British automaker Jaguar Land Rover said it plans to tap the rapidly growing automotive market of Myanmar and has appointed Capital Automotive Ltd as its new Jaguar Land Rover dealer in the region.
Jaguar said Capital Automotive Ltd is completing a new dealership in Yangon, the country’s commercial centre and most populous city, which will offer an integrated sales, service and spare parts solution.
The facility will open in April and will bring Jaguar and Land Rover products to Myanmar.
U Khin Tun, managing director of Capital Automotive Ltd, which is supported by Automotive Service Ltd, a 50/50 Joint Venture between Thailand-based Clipper Holdings (RMA Group) and
Capital Automotive Ltd, said the appointment demonstrates Jaguar Land Rover’s confidence in his firm.
“Many customers who have been visiting have expressed much interest in the new Jaguar and Land Rover range, particularly the Jaguar XF and Range Rover Evoque,” he said.
“I am sure we will soon see many of these new Land Rover and Jaguar models on the road in Myanmar. We are confident that we will also be able to grow the Jaguar Land Rover business here.”

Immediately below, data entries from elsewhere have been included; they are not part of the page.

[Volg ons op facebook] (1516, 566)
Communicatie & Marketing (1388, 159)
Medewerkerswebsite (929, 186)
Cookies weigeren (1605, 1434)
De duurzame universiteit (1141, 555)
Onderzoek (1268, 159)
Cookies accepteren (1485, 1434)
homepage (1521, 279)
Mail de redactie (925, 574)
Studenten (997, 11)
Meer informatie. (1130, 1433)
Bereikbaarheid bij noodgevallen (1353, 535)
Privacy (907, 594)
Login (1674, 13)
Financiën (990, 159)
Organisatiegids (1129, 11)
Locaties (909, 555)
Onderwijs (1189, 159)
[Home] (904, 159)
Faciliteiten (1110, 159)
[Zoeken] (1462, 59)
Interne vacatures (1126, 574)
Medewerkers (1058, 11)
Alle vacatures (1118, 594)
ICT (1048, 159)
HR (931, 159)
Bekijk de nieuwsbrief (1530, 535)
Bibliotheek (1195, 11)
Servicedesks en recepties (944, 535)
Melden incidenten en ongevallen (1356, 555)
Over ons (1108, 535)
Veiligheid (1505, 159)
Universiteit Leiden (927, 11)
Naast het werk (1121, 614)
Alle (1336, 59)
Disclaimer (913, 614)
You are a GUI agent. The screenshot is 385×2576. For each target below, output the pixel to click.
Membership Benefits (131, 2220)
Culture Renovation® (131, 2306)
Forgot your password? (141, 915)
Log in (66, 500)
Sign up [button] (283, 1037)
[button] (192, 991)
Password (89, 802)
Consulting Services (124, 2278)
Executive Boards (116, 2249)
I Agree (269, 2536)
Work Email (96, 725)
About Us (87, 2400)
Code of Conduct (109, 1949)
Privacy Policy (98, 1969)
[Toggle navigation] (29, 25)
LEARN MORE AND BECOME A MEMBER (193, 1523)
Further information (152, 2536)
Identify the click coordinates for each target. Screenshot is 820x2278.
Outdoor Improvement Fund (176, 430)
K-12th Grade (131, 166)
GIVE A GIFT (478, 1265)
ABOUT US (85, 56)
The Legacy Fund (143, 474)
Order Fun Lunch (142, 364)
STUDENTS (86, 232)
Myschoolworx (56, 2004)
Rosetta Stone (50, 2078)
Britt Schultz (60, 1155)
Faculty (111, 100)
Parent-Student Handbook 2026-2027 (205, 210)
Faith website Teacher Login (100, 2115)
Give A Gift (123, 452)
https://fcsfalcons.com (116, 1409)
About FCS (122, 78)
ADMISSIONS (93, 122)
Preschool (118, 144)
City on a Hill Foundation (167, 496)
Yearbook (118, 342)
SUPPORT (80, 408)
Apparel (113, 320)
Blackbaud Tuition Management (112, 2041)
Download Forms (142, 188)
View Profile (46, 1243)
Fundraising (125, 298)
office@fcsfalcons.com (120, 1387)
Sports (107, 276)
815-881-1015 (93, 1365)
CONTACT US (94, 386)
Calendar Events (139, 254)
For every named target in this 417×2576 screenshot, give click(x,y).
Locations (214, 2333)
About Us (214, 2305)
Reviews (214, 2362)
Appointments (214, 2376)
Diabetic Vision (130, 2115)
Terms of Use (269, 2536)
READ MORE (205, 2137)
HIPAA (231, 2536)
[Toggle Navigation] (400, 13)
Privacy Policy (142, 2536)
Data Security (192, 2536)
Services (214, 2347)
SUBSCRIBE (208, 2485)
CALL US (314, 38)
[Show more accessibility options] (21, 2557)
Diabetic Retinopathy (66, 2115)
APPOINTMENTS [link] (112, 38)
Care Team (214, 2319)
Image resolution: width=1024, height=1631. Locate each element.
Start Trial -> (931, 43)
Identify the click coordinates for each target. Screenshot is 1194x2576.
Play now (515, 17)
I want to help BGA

Andrew Patrick, British Ambassador to Myanmar, said he was delighted that Jaguar Land Rover had decided to expand their global operations to the Southeast Asian nation.
“They [Jaguar] are an example of British engineering and manufacturing at its very best; the produce top quality products, employ and train local people to international standards and deliver the highest levels of customer service.
“I am looking forward to seeing this famous British brand in this country.”
While it may be the first time that Jaguar will be represented in Myanmar, Land Rovers have long been present on its roads. The first Land Rovers to explore Myanmar were driven by students from Oxford and Cambridge Universities back in 1955.
The Oxford and Cambridge Far Eastern Expedition was a journey undertaken by six university students in two Land Rover Series I Station Wagons from London to Singapore and included a journey along the Ledo Road from India into Myanmar, then known as Burma. Primarily sponsored by Land Rover who provided the vehicles, the expedition was both filmed and documented, and the footage broadcast in the mid-50s on the BBC.
Jaguar Land Rover employs around 29,000 people globally and sells vehicles in over 170 countries around the world, with 80 percent of production exported. In the 12 months to 31 March 2013, Jaguar Land Rover generated profit before tax of £1.675 billion ($2.8 billion) with revenues of £15.8 billion ($26.4 billion).